Preschool-aged children (aged 3–5 years) are generally cooperative and curious and may engage in the visit without protest. It is often helpful to engage the child in conversation or tell a story while performing the examination. Allowing the child to hold the stethoscope or other diagnostic equipment, demonstrating the examination techniques on yourself, an older sibling, or a doll, and encouraging engagement of the parent or other caregivers are strategies that can help alleviate apprehensiveness. When possible, attempt to make the examination fun for the child using toys or games. Some children may have unpleasant memories associated with previous visits or anxiety about immunizations or other painful procedures. Unusual reticence or avoidance at this age warrants additional investigation to determine if the child is reaching age-appropriate developmental milestones or has been the victim of child abuse. Most children develop modesty around age 4 or 5 years, so the provider should expect some reluctance to remove the gown or clothing. This is an excellent opportunity for the provider to engage the child and caregiver in a discussion around teaching the child appropriate interaction with adults that protect the child from becoming a victim of sexual abuse.

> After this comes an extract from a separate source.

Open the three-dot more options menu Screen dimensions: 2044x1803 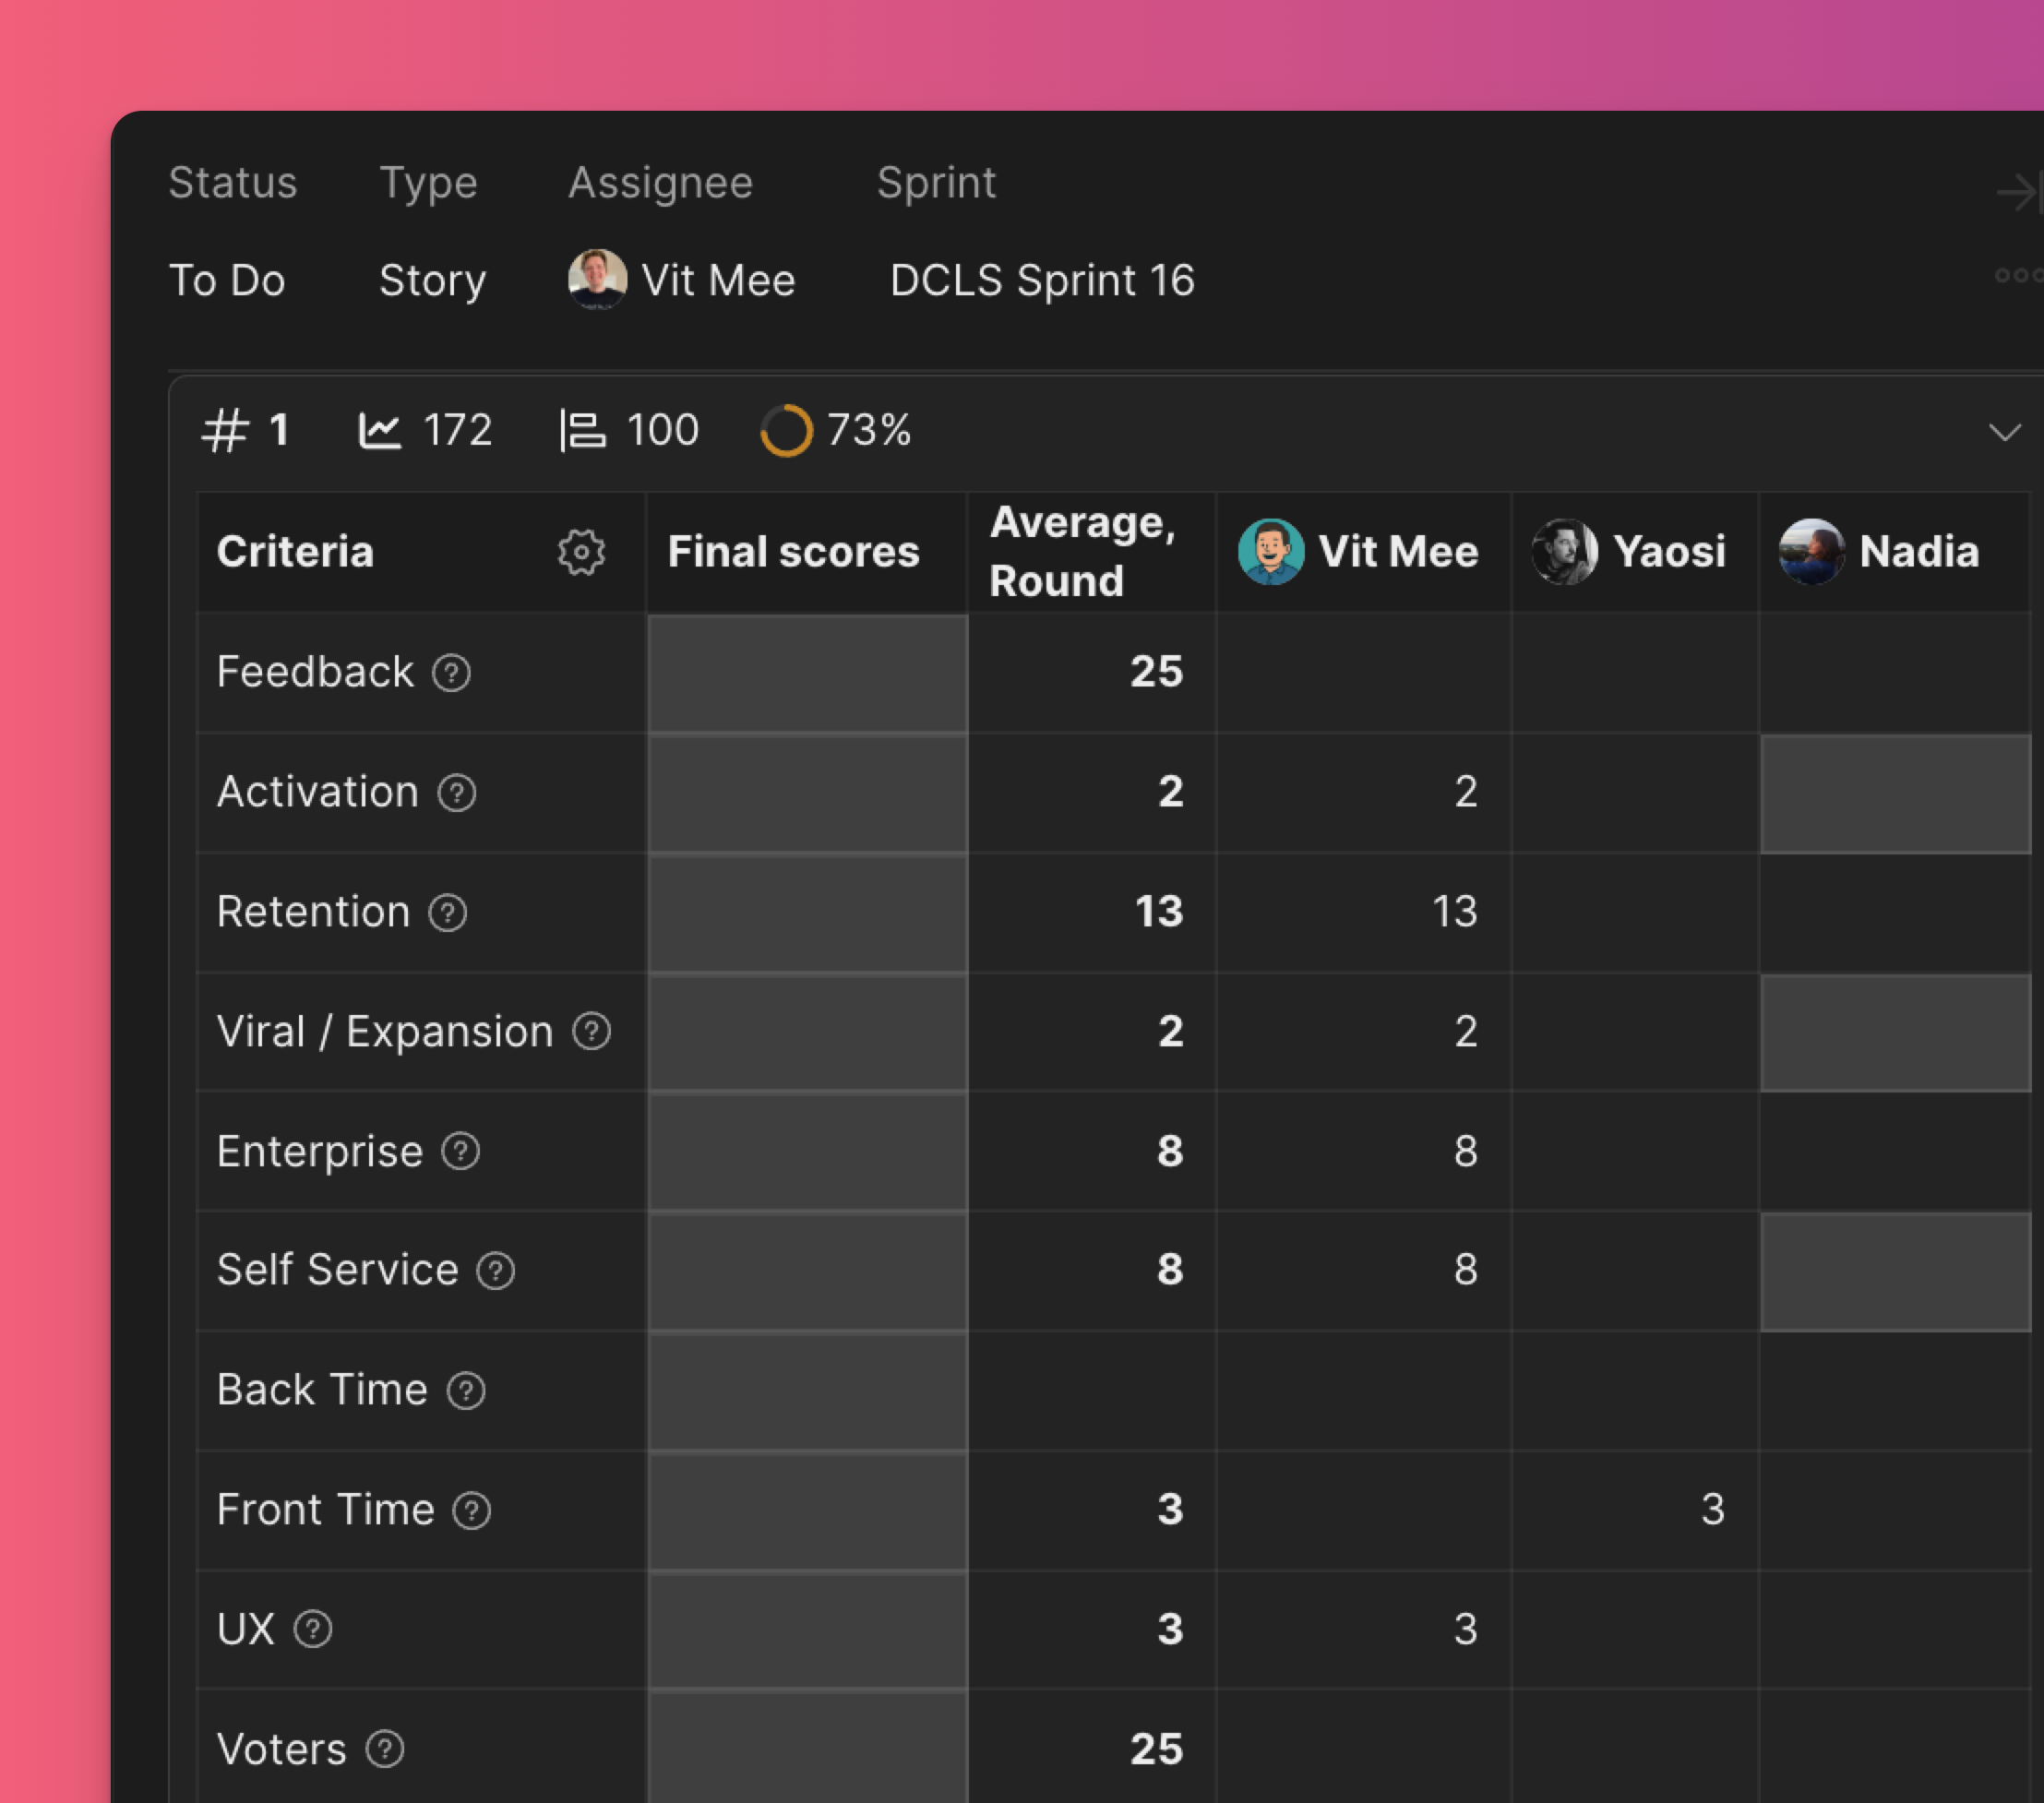(2019, 276)
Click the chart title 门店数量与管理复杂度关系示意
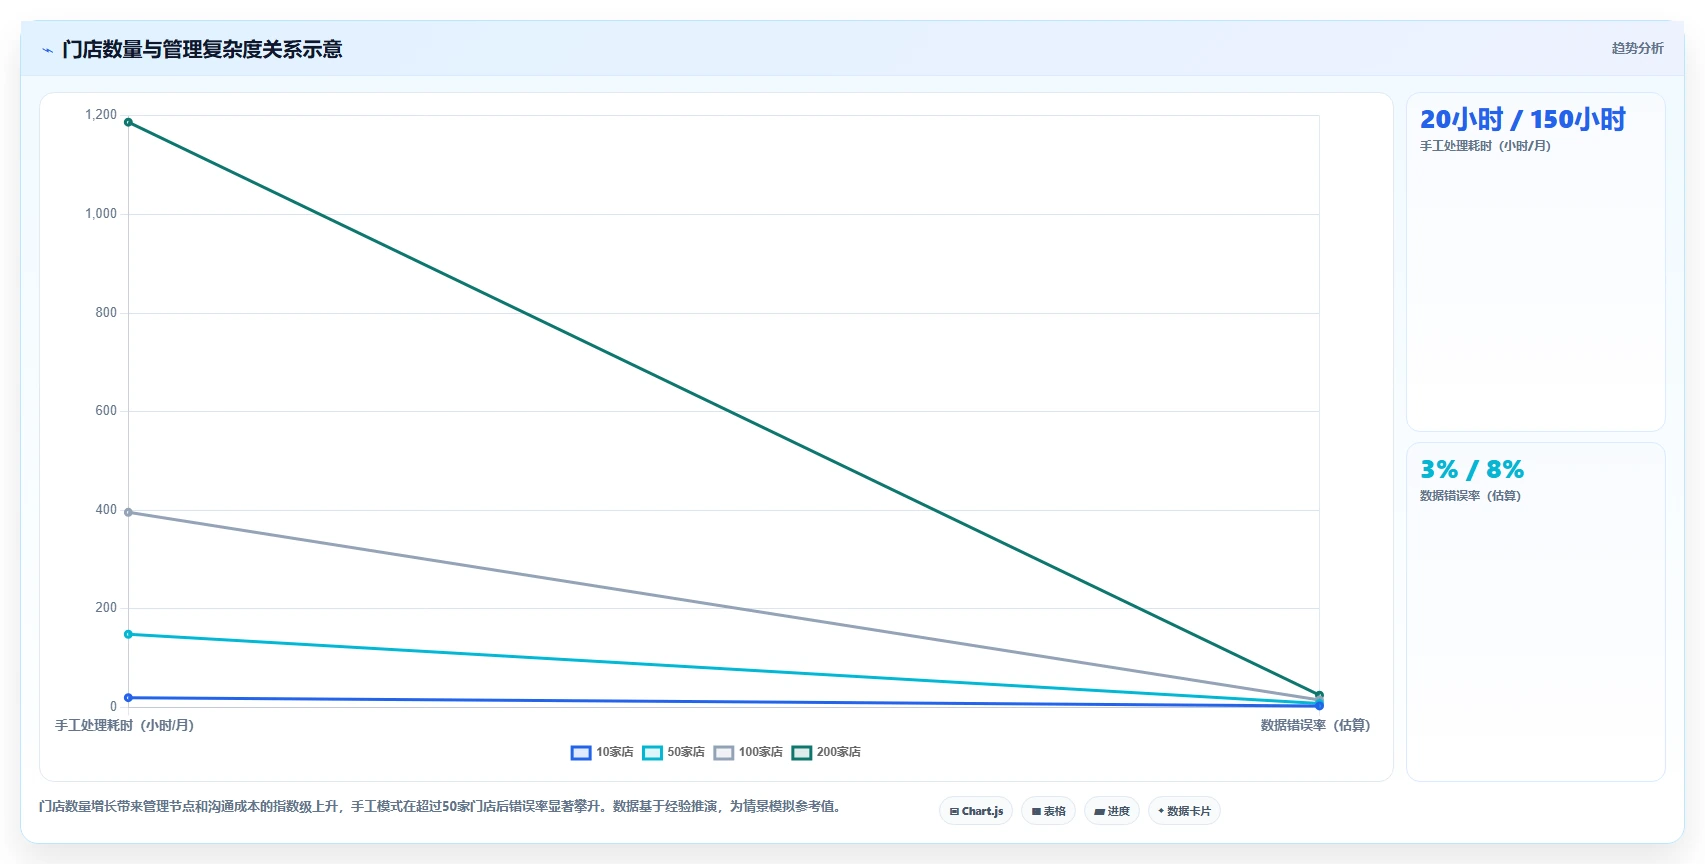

School-aged children (5–10 years) are typically easy to engage in conversation, and the PA will find few barriers to performing a thorough and thoughtful evaluation in this age group. It is very important to establish rapport with children in this age range while appreciating that modesty is very important to many school-aged children. Allowing the child to disrobe out of sight of others and offering appropriate gowning and draping can help to develop trust and maintain modesty. An important component to the pediatric well visit that begins in this age range is the assessment of school performance or any school-based concerns. Addressing school performance issues and any school-based social concerns early and directing caregivers to resources may be helpful in preventing self-esteem and school avoidance issues in the future. See Table 28.1 for resources.